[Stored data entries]
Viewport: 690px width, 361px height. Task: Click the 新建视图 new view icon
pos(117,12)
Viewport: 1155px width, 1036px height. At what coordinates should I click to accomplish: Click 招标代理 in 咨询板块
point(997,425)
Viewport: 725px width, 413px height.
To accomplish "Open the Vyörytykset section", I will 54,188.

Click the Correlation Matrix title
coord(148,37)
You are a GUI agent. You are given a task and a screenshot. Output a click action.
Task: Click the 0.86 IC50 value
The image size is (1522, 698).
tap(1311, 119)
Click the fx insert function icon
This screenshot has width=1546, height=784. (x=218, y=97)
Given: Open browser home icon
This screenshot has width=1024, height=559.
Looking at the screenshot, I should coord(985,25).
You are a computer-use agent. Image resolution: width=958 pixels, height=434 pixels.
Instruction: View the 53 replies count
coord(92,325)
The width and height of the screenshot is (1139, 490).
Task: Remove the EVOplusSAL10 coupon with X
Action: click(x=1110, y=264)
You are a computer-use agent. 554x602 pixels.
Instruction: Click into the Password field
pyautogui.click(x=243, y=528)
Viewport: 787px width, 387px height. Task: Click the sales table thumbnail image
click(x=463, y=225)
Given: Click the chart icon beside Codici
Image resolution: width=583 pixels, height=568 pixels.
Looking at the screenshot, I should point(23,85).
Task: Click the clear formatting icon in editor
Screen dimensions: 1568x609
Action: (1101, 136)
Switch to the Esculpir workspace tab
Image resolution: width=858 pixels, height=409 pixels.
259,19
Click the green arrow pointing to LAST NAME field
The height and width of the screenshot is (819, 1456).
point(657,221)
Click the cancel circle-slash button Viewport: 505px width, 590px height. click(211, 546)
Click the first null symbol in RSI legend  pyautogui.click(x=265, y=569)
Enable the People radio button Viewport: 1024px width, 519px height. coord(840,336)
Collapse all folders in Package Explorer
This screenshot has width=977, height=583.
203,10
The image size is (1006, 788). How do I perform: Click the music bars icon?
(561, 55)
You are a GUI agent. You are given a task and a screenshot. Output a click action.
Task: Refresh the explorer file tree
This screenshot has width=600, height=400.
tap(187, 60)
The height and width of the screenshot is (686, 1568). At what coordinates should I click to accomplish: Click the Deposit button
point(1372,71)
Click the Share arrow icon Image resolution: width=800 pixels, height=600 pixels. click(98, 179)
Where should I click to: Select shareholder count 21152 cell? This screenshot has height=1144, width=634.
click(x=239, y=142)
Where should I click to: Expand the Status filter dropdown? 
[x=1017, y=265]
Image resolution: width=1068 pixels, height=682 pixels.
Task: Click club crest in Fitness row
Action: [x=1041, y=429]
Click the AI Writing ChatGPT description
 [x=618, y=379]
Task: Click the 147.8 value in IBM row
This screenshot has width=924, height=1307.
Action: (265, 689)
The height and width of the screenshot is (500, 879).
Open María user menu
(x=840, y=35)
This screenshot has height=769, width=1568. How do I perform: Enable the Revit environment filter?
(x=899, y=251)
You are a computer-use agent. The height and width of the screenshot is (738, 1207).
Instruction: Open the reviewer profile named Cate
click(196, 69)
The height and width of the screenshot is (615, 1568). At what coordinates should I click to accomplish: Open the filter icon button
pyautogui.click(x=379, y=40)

## What this task involves
With nothing left out, copy the data above exactly.

## Exercise answer
Viewport: 690px width, 361px height. Task: Click the 新建视图 new view icon
pos(117,12)
Viewport: 1155px width, 1036px height. At what coordinates should I click to accomplish: Click 招标代理 in 咨询板块
point(997,425)
Viewport: 725px width, 413px height.
To accomplish "Open the Vyörytykset section", I will 54,188.

Click the Correlation Matrix title
coord(148,37)
You are a GUI agent. You are given a task and a screenshot. Output a click action.
Task: Click the 0.86 IC50 value
The image size is (1522, 698).
tap(1311, 119)
Click the fx insert function icon
This screenshot has width=1546, height=784. (x=218, y=97)
Given: Open browser home icon
This screenshot has width=1024, height=559.
Looking at the screenshot, I should coord(985,25).
You are a computer-use agent. Image resolution: width=958 pixels, height=434 pixels.
Instruction: View the 53 replies count
coord(92,325)
The width and height of the screenshot is (1139, 490).
Task: Remove the EVOplusSAL10 coupon with X
Action: click(x=1110, y=264)
You are a computer-use agent. 554x602 pixels.
Instruction: Click into the Password field
pyautogui.click(x=243, y=528)
Viewport: 787px width, 387px height. Task: Click the sales table thumbnail image
click(x=463, y=225)
Given: Click the chart icon beside Codici
Image resolution: width=583 pixels, height=568 pixels.
Looking at the screenshot, I should point(23,85).
Task: Click the clear formatting icon in editor
Screen dimensions: 1568x609
Action: (1101, 136)
Switch to the Esculpir workspace tab
Image resolution: width=858 pixels, height=409 pixels.
259,19
Click the green arrow pointing to LAST NAME field
The height and width of the screenshot is (819, 1456).
point(657,221)
Click the cancel circle-slash button Viewport: 505px width, 590px height. click(211, 546)
Click the first null symbol in RSI legend  pyautogui.click(x=265, y=569)
Enable the People radio button Viewport: 1024px width, 519px height. coord(840,336)
Collapse all folders in Package Explorer
This screenshot has width=977, height=583.
203,10
The image size is (1006, 788). How do I perform: Click the music bars icon?
(561, 55)
You are a GUI agent. You are given a task and a screenshot. Output a click action.
Task: Refresh the explorer file tree
This screenshot has width=600, height=400.
tap(187, 60)
The height and width of the screenshot is (686, 1568). At what coordinates should I click to accomplish: Click the Deposit button
point(1372,71)
Click the Share arrow icon Image resolution: width=800 pixels, height=600 pixels. click(98, 179)
Where should I click to: Select shareholder count 21152 cell? This screenshot has height=1144, width=634.
click(x=239, y=142)
Where should I click to: Expand the Status filter dropdown? 
[x=1017, y=265]
Image resolution: width=1068 pixels, height=682 pixels.
Task: Click club crest in Fitness row
Action: [x=1041, y=429]
Click the AI Writing ChatGPT description
 [x=618, y=379]
Task: Click the 147.8 value in IBM row
This screenshot has width=924, height=1307.
Action: (265, 689)
The height and width of the screenshot is (500, 879).
Open María user menu
(x=840, y=35)
This screenshot has height=769, width=1568. How do I perform: Enable the Revit environment filter?
(x=899, y=251)
You are a computer-use agent. The height and width of the screenshot is (738, 1207).
Instruction: Open the reviewer profile named Cate
click(196, 69)
The height and width of the screenshot is (615, 1568). At what coordinates should I click to accomplish: Open the filter icon button
pyautogui.click(x=379, y=40)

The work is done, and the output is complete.